Below are the entries; return every line among them that holds the word "header".

SOURCE MATERIAL START

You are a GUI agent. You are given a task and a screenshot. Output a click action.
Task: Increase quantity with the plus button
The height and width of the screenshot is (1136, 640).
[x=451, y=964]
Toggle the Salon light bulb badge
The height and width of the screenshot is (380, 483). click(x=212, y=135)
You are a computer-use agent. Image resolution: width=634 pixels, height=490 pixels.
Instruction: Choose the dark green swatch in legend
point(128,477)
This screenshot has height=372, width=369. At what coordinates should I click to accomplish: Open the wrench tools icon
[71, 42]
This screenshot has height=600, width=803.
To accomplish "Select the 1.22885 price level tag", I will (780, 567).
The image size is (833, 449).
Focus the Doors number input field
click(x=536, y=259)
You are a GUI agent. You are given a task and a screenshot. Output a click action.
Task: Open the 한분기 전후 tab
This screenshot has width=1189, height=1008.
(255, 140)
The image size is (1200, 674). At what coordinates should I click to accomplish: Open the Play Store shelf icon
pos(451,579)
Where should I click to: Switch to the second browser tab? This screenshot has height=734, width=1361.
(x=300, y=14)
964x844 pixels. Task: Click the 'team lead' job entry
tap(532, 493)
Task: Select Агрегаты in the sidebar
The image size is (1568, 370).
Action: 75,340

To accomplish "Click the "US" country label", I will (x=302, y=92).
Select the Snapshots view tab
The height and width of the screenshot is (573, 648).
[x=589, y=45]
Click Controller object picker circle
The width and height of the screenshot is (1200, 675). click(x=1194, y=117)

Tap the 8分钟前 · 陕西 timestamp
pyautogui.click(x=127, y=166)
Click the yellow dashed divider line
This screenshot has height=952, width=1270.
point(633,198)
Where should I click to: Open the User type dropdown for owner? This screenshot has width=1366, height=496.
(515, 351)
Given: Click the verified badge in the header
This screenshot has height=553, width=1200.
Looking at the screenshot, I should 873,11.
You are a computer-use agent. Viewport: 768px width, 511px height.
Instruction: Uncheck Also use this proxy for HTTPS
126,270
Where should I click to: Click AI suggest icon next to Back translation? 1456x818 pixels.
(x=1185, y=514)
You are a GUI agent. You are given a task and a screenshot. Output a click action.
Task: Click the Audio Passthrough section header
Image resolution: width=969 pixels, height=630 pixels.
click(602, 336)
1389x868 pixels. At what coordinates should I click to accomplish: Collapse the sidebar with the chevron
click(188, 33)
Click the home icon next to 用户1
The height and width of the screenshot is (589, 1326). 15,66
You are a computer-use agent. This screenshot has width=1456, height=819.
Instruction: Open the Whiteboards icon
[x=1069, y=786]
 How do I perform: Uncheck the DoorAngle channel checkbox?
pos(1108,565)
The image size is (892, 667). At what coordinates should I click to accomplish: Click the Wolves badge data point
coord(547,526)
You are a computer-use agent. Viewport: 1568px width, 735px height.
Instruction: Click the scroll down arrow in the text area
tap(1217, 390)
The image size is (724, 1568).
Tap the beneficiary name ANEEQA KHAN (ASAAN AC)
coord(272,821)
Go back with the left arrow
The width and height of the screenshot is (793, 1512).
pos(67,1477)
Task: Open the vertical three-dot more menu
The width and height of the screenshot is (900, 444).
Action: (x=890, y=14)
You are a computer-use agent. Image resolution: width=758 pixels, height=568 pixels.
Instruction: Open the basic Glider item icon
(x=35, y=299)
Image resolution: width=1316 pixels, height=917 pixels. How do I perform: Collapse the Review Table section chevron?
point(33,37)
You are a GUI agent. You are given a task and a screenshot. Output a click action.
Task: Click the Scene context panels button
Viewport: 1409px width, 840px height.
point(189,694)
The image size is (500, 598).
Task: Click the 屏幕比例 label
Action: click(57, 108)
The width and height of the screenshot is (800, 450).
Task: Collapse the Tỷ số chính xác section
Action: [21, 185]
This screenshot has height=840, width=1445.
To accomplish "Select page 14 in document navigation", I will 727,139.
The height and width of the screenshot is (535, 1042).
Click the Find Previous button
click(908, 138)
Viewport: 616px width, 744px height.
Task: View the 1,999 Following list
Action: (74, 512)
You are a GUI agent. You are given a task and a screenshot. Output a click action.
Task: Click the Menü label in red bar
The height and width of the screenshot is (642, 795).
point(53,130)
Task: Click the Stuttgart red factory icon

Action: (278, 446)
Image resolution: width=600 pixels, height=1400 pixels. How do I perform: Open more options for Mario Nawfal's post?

SOURCE MATERIAL END

= TASK OUTPUT =
Given: Click the verified badge in the header
Task: Click the Audio Passthrough section header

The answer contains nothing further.